Amazon's Not Alone: 10 Notable Cloud Outages In The Last Year
When The Cloud Turns To Vapor
Cloud computing has changed the face of IT. But every once in a while the cloud goes down. It shuts off. It vanishes. Amazon's recent cloud outage has brought to light the impact cloud outages can have. Users expect their cloud apps, platforms and infrastructure to just work. And when they don't, it's a jarring realization.
Here we take a look at 10 recent cloud outages and what caused them.
Amazon Web Services
On April 21, Amazon's Elastic Compute Cloud (EC2) and Relational Database Service (EBS) suffered sweeping outages and service interruptions for customers using Amazon's North Virginia data center, aka Availability Zone. Initially, the Amazon outage took down several popular Web sites like Foursquare, HootSuite, Reddit and Quora, plus a bunch of others. Service hiccups from Amazon's cloud outage persisted for several days, angering users. Amazon's lack of communication around the cloud outage prompted calls for transparency.
While Amazon is still investigating the root cause of the cloud outage, the company said that the issue stemmed from data getting "stuck" within its Elastic Block Storage (EBS) service.
Amazon has not said how many users were affected or how affected users will be compensated for the downtime.
Yahoo! Mail, the search company's cloud-based e-mail service, went down Thursday. Yahoo could not say how many users were impacted when its popular e-mail service was down for several hours.
Yahoo acknowledged the outage on its Twitter feed.
"Yahoo Mail is currently inaccessible to some users. We are working to correct the issue and restore all functionality immediately," Yahoo said.
As of this writing, Yahoo had not said what caused the Mail outage.
Google's widely popular cloud e-mail service Gmail suffered a massive outage in late February 2011 that wiped out thousands of Gmail inboxes. Gmail users awoke to find messages in their Google Gmail inbox, folders and other data vanished. At its peak, the outage affected roughly 150,000 Gmail users.
In the days that followed, Google apologized for the outage, calling it a "scare." Google said a software bug that was introduced by a storage update had caused the downtime.
Google Gmail was back to full service within a few days.
A number of Intuit's hosted services for SMBs were wracked by a string of service outages in late March 2011. The outages, occurred on a Monday, a Tuesday and a Friday, but many users reported issues lasting an entire week. Popular cloud-based Intuit services like QuickBooks Online, QuickBooks Online Payroll and Intuit Payments Solutions conked out during the outages, which were blamed on errors introduced during maintenance operations.
Intuit suffered a similar outage in June 2010.
Microsoft Windows Live Hotmail
Microsoft's Windows Live Hotmail cloud-based e-mail service rang in the new year with an outage that temporarily deleted user inboxes of more than 17,000 users; an outage that persisted for more than four days.
The Windows Live Hotmail outage started on Dec. 30, 2010 and continued into January 2011. Users said they logged into their accounts and noticed that e-mails, folders and other data had vanished and could not be recovered. Microsoft said it had fixed the problem by January 2, but users reported issues for two days later.
Microsoft blamed the Hotmail outage on a load balancing issue between Hotmail servers.
☆ ☆ ☆ ☆ ☆ ☆ ☆
§ OBJECTIVES:
1 > In the article on cloud outages, what did Microsoft blame the Hotmail outage on?
2 > Continue the cloud outages article, picking up right after its final sentence.

§ STORED DATA:
☆ ☆ ☆ ☆ ☆ ☆ ☆
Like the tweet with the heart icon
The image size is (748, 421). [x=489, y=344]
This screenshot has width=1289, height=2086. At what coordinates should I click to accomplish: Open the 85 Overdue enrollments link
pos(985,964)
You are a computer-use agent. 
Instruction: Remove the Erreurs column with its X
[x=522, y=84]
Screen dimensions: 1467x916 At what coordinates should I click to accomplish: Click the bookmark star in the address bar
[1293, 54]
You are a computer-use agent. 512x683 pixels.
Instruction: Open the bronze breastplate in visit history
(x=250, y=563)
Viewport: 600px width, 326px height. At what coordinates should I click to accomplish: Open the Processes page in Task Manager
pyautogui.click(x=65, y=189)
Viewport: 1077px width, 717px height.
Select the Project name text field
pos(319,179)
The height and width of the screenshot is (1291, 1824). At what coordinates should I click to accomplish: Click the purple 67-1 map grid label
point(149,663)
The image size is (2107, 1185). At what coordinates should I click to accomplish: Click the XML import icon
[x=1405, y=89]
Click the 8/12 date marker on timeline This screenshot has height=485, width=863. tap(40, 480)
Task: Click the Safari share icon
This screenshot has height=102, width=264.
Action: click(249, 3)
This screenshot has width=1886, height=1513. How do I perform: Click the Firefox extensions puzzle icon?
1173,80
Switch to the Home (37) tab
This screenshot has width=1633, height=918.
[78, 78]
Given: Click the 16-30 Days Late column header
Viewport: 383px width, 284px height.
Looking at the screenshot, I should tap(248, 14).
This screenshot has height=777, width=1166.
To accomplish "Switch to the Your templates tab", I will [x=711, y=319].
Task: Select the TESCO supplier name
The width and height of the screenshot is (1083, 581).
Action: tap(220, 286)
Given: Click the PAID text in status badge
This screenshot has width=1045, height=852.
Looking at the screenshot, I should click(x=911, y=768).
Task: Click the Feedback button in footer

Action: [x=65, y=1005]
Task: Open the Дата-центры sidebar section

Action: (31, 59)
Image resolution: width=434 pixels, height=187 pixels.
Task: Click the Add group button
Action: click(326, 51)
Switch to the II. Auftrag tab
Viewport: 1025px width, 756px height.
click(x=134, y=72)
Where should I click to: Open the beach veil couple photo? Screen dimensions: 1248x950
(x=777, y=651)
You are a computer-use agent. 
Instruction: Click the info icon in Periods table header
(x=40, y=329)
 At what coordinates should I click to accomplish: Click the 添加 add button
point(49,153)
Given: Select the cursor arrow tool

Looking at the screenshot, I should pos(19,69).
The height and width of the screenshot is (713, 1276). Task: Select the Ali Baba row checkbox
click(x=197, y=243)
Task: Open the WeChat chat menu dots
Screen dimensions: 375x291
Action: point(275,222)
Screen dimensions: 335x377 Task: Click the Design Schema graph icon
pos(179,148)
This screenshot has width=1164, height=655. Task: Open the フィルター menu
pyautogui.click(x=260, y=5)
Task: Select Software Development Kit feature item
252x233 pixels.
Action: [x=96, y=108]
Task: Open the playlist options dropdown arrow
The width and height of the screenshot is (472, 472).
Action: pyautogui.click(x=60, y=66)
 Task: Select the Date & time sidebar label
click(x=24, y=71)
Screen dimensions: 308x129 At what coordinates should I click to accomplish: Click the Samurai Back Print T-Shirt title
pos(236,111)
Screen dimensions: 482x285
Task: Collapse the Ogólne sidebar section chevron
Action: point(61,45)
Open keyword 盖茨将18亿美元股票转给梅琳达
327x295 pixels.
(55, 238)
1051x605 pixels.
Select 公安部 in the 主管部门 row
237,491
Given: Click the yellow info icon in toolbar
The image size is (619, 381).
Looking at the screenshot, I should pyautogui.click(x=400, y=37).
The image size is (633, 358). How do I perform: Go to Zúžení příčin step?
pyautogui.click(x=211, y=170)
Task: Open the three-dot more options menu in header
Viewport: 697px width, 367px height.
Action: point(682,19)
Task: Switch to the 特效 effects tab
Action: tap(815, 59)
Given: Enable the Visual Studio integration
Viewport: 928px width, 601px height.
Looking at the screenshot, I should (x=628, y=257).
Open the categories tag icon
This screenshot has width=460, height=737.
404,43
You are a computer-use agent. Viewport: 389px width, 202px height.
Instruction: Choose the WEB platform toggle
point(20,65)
☆ ☆ ☆ ☆ ☆ ☆ ☆
§ TASK-BY-TASK OUTPUTS:
1 > A load balancing issue between Hotmail servers.

2 >
Popular Internet voice and video calling service Skype was knocked offline for several hours in late December 2010. The Skype outage affected millions of users of Skype's Web-based phone and video calling service. The outage lasted about three hours before Skype services slowly returned to normal. Skype blamed the outage on a lack of "supernodes," computers that act as phone directories on Skype's network. A number of supernodes failed because of a software issue, Skype said.
Known for sporadic outages, usually for minutes at a time, Twitter suffered several outages throughout much of June 2010, spates of downtime that could continue through July.
At the time, the cloud-based micro-blogging monster blamed the outages on major world events like the World Cup 2010, saying that global interest boosted activity to unsustainable levels.
Trouble started on June 11 when Twitter suffered poor site performance and a host of errors due to high capacity. Issues persisted on Monday, June 14 with several hours of ups and downs. Twitter has said periodic outages could continue through the beginning of July, but that it is making internal network adjustments in hopes to avoid future problems.
Hosting.com's New Jersey data center was taken down on June 1, 2010, igniting a cloud outage and connectivity loss for nearly two hours. The outage resulted in degraded and knocked out cloud services. Once service was back up and running, Hosting.com said the connectivity loss was due to a software bug in a Cisco switch that caused the switch to fail.
The Planet was rocked by a pair of network outages that knocked it off line for about 90 minutes on May 2, 2010. The outages caused disruptions for another 90 minutes the following morning and affected the operations of a number of customers hosted in The Planet's Houston and Dallas data centers. Investigation found that the outage was caused by a fault in a router in one of the company's data centers. Then, the next morning, a separate, unrelated outage took out The Planet, causing disruptions for customers in Houston and Dallas. That disruption was blamed on a circuit issue between Dallas and Houston.
On April 26, 2010, NetSuite suffered a service outage that rendered its cloud-based applications inaccessible to customers worldwide for 30 minutes. Some customers experienced sluggish performance long after that half-hour. NetSuite blamed a network issue for the downtime.